#### Short task:
Repeat all of the entries below word for word, and leave the pictures out of your answer.

>> begin Provided material

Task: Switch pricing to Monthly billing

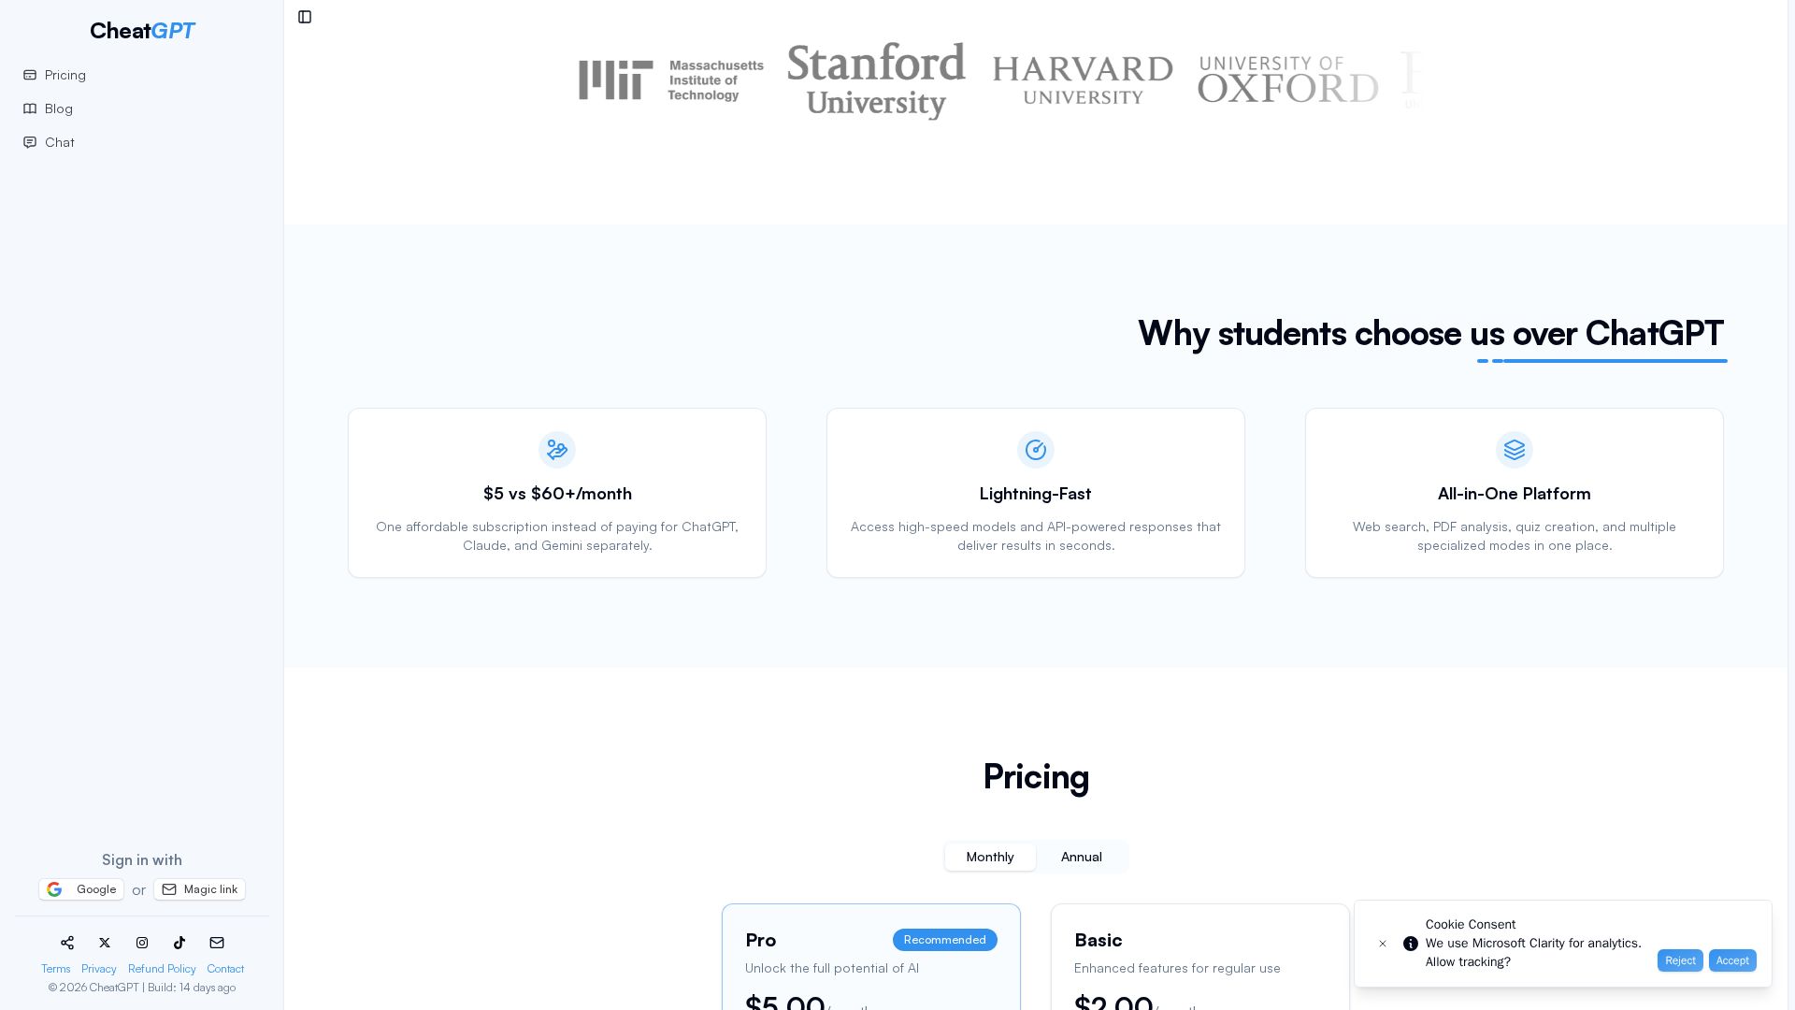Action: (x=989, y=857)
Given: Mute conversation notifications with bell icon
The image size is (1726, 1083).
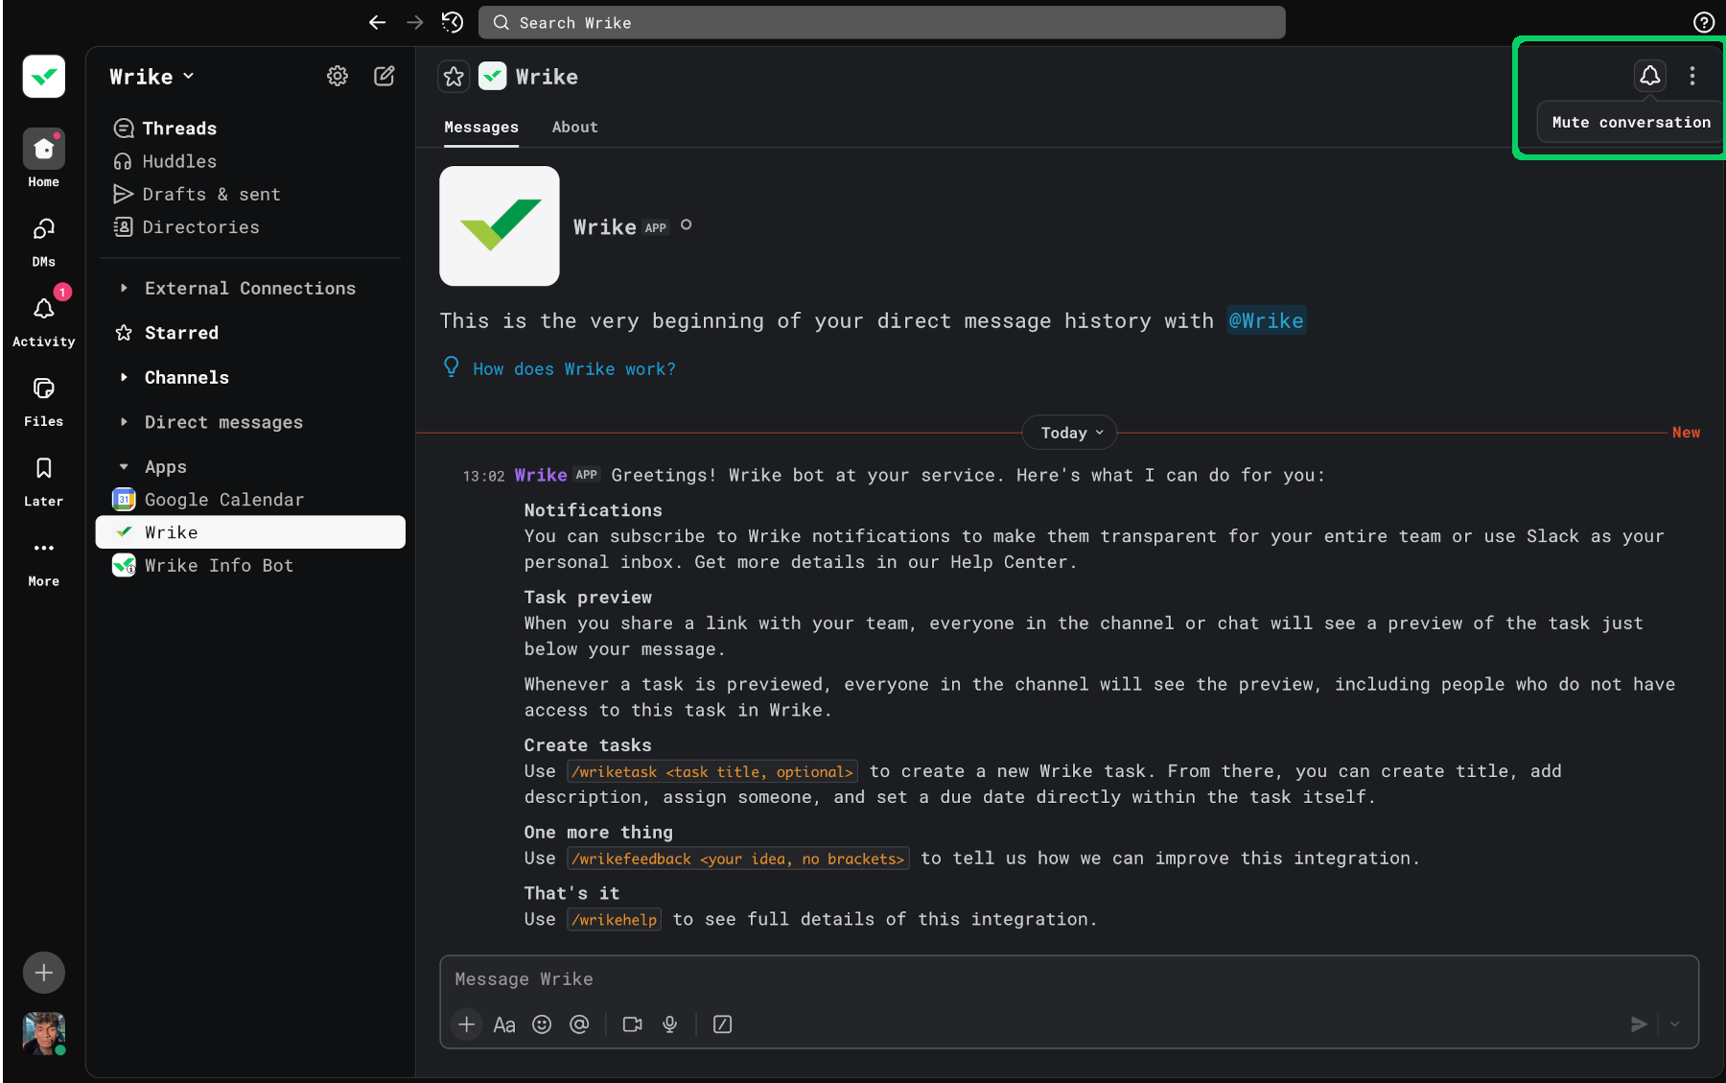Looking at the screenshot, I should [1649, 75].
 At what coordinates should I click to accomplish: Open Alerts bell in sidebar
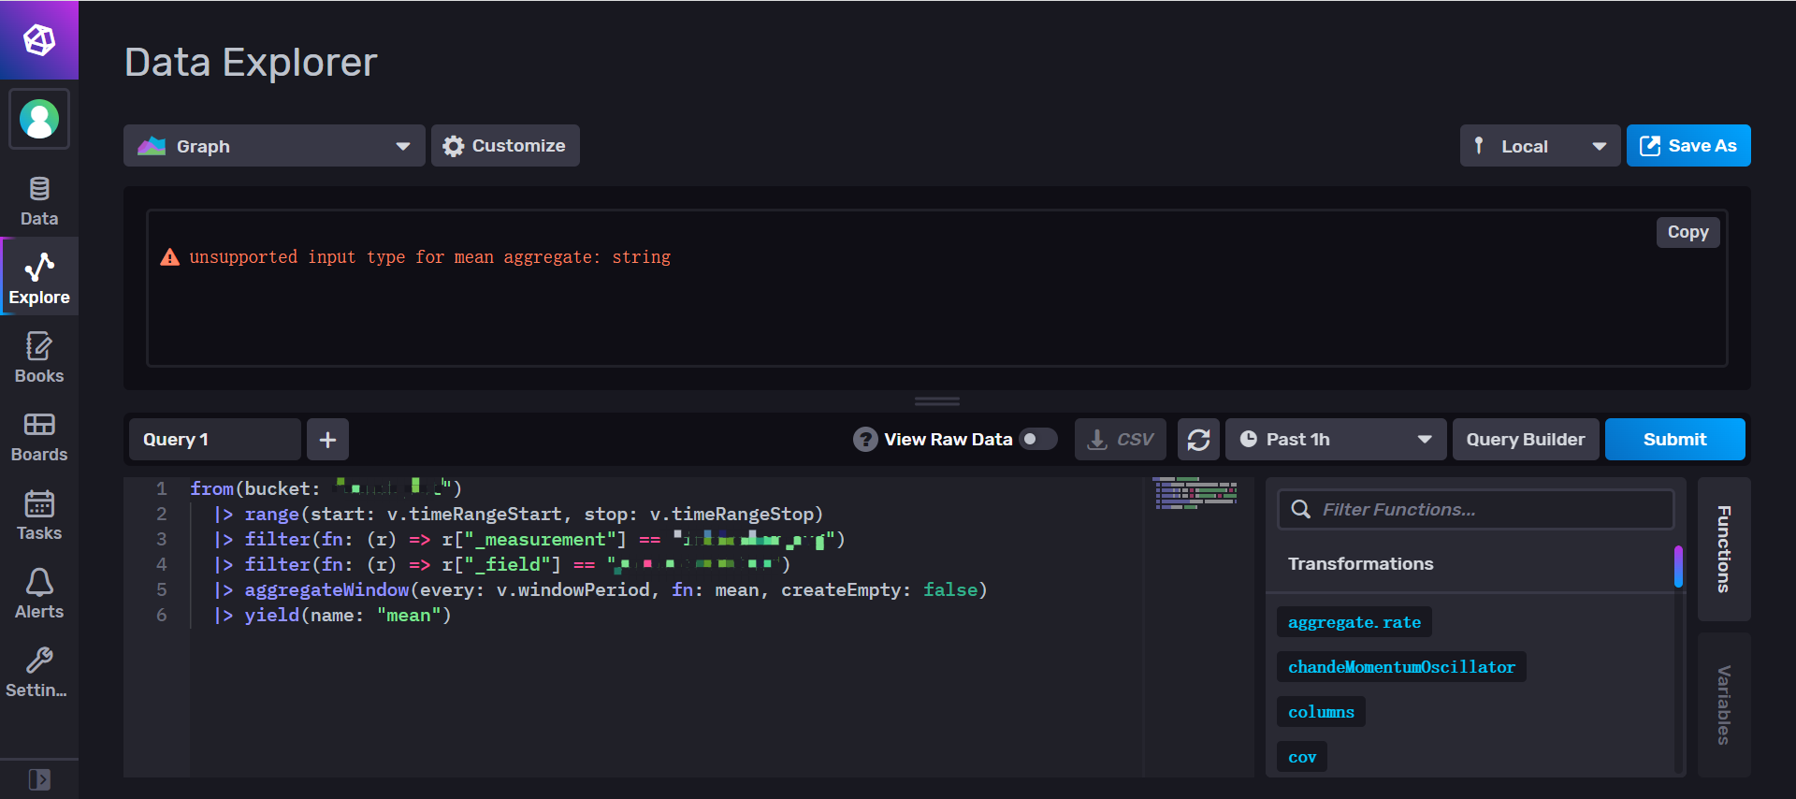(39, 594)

>> end Provided material

#### Full solution:
Task: Switch pricing to Monthly billing

Action: (x=989, y=857)
Given: Mute conversation notifications with bell icon
The image size is (1726, 1083).
Looking at the screenshot, I should [1649, 75].
 At what coordinates should I click to accomplish: Open Alerts bell in sidebar
(39, 594)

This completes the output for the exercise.